--- Passage provided ---

Daily Archive: 09/21/2011

Sep 21 2011

Punting the Pundits

“Punting the Pundits” is an Open Thread. It is a selection of editorials and opinions from around the news medium and the internet blogs. The intent is to provide a forum for your reactions and opinions, not just to the opinions presented, but to what ever you find important.

Thanks to ek hornbeck, click on the link and you can access all the past “Punting the Pundits”.

Katrina vanden Heuvel: Fighting Poverty Now

Last week the US Census Bureau released new data on poverty in 2010. The damaging impact of the Great Recession and weak labor market is stark: 46.2 million Americans lived below the poverty line-less than $22,314 annually for a family of four-which translates to nearly one in six Americans. This is the highest number on record in fifty-two years of poverty estimates. More than every fifth child in this country is now mired in poverty, and a record 20 million people are living in deep poverty-less than about $11,000 for a family of four-including an astonishing 9.9 percent of children.

The media has had to pay attention to these numbers-they are too dramatic to ignore. But with unemployment expected to remain high through 2012, the coverage is filled with an almost fatalistic helplessness when it comes to reversing this crisis.

Yet there are many good people and groups which have been fighting to end poverty for decades. They offer concrete, savvy and strategic ideas about “what works”-ideas too often overlooked in a capitol corroded by money, and by media that seem to only discover poverty when the new census numbers roll around.

--- Material shown ---

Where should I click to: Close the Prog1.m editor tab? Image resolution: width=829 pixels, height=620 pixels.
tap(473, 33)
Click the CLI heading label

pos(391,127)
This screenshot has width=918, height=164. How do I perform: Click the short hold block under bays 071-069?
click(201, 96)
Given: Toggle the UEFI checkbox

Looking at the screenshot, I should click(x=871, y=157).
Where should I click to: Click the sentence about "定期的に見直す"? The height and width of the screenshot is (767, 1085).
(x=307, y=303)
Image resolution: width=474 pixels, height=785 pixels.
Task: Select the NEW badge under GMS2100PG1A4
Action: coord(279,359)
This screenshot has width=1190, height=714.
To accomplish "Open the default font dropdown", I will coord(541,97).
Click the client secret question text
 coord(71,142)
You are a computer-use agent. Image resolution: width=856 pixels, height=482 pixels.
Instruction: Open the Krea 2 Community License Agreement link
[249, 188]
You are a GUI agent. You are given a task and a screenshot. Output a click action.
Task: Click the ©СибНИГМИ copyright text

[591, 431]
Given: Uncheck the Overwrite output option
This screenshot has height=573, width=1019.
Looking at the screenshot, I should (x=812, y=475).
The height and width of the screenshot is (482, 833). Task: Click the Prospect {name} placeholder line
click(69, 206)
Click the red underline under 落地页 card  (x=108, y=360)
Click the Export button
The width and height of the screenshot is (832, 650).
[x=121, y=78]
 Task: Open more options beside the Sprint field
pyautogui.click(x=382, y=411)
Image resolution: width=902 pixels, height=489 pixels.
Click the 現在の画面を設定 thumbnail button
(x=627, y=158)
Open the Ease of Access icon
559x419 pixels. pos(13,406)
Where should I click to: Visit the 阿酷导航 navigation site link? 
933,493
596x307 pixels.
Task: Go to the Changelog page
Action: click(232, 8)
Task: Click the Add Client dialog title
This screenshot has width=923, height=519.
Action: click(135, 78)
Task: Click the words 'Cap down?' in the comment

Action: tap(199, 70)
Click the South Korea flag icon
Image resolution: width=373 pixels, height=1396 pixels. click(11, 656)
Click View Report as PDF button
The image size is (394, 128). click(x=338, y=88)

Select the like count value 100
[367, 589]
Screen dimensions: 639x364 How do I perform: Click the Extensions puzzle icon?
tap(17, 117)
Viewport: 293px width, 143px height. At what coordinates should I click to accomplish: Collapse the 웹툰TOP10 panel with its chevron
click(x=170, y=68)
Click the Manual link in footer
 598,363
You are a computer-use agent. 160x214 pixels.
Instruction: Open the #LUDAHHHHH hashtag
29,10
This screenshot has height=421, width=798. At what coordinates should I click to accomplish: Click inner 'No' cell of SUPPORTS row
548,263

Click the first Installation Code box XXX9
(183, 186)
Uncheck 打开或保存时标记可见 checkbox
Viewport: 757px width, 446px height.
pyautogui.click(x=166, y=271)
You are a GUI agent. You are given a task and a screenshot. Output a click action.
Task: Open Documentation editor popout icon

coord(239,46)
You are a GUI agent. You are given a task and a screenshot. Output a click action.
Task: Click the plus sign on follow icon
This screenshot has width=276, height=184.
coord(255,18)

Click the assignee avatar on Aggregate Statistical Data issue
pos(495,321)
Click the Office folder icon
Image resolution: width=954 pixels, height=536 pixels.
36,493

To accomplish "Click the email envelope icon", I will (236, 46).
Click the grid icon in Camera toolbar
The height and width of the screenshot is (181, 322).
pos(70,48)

---

▶ **Required tasks**
**A)** From the Punting the Pundits text, reproduce word for word the part that opens with the words containing "Daily Archive: 09/21/2011" and closes with "you find important.".
**B)** Summarize the Punting the Pundits text in two sentences.
**C)** Based on the Punting the Pundits text, decide whether each statement agrees with it. Answer yes or no and quote the deciding words. (i) The Census Bureau data covered poverty in 2010. (ii) Unemployment is expected to drop before 2012. (iii) About 20 million people are living in deep poverty.
You will not need the lines that come after the text.

▶ **Task-by-task results**
**A)**
Daily Archive: 09/21/2011

Sep 21 2011

Punting the Pundits

“Punting the Pundits” is an Open Thread. It is a selection of editorials and opinions from around the news medium and the internet blogs. The intent is to provide a forum for your reactions and opinions, not just to the opinions presented, but to what ever you find important.

**B)** "Punting the Pundits" is an open thread that gathers editorials and opinions from the news media and blogs as a forum for readers' reactions. In one featured piece, Katrina vanden Heuvel notes that new Census data show 46.2 million Americans living below the poverty line in 2010, the highest number in fifty-two years of estimates, and argues that media coverage is fatalistic even though many groups offer concrete ideas about what works.

**C)**
(i) Yes: "Last week the US Census Bureau released new data on poverty in 2010."
(ii) No: "with unemployment expected to remain high through 2012"
(iii) Yes: "a record 20 million people are living in deep poverty"